Separar os agentes dos que simplesmente erraram
Por esta altura, com base em documentos, sabemos que o contrato entre a Caixa Geral de Depósitos e a Fundação Berardo não estava dependente da aprovação do Banco de Portugal e que as garantias do empréstimo iam muito para além das ações que estavam a ser compradas, incluíam todo o património da fundação, que excedia, e em muito, o valor de 350 milhões de euros - o valor do empréstimo. Esqueçamos coisas como títulos a garantir que Vítor Constâncio autorizava o levantamento de dinheiro, imaginárias presenças em reuniões e até patetices do género de o Estado de direito e a lei só serem para respeitar às vezes. Desprezemos o facto de que os que agora gritam que aquilo foi um escândalo escreviam artigos a elogiar Berardo e o convidavam para estúdios de televisão. Se é fácil perceber que há gente que está a ajudar Berardo numa estratégia que visa defender o património que deu como garantia, não consigo compreender o que leva jornalistas sérios e com provas dadas a não fazer uma coisa simples: pedir desculpa e admitir os erros cometidos. Não há quem não os faça. Não só era o passo certo a dar como permitiria separar quem está de boa-fé dos outros.

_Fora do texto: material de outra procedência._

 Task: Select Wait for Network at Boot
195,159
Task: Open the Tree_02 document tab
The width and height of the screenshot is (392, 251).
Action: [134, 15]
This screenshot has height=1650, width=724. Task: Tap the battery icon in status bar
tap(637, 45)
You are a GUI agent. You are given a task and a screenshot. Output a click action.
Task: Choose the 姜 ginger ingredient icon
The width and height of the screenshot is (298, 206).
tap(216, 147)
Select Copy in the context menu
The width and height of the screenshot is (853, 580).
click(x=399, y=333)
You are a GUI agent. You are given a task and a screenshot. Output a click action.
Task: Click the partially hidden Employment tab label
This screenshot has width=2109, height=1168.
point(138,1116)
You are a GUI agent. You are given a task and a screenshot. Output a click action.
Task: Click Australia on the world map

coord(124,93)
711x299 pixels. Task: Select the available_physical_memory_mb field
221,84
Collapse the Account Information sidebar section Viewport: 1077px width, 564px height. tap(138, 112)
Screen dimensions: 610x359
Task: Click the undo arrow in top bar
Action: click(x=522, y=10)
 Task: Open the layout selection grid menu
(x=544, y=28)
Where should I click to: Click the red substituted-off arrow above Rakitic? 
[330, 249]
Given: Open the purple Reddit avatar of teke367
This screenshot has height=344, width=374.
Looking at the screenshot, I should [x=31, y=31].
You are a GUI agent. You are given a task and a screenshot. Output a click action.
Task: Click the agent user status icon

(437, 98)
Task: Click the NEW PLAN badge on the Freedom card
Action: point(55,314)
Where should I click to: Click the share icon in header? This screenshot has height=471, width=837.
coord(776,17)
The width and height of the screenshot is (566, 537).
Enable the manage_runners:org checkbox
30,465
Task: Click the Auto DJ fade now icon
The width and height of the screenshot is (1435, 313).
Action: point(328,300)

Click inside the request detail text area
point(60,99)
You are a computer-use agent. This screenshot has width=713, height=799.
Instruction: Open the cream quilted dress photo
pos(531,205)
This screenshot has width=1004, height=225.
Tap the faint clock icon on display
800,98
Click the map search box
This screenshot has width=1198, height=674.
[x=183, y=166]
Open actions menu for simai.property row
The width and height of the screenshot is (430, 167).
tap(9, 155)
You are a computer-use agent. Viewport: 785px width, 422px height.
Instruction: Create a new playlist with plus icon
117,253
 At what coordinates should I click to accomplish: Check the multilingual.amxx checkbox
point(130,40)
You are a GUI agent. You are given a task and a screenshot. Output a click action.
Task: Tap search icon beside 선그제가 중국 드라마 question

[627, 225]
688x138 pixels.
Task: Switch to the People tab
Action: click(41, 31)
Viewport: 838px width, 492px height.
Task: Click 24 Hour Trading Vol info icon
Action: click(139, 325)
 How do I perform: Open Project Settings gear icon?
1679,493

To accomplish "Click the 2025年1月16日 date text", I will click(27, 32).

Para a Luísa e o Miguel Duarte
A minha sobrinha Luísa está em Lesbos. É médica, tem tido uma vida boa e privilegiada. Está há quase um ano a tentar ajudar refugiados que chegam todos os dias mortos de fome, de frio e de medo. O dia-a-dia dela é fazer o que gente como eu instalada nas suas poltronas confortáveis se limita a proclamar com frases mais ou menos bonitas. Não precisava de ter este exemplo na minha família para ficar revoltado com o que está a acontecer ao Miguel Duarte, um rapaz da idade dela que também dedica a sua vida a salvar os mais desesperados de nós. Mas, com vergonha, confesso que talvez não sentisse tão profundamente esta vilania se não tivesse a Luísa nessa luta e não soubesse pela boca dela os horrores a que assiste todos os dias. Somos assim, demasiado frios para problemas realmente importantes mas distantes e empenhados para guerrinhas de alecrim e manjerona da paróquia. Valham-nos os nossos heróis. Valham-nos os Miguéis e as Luísas.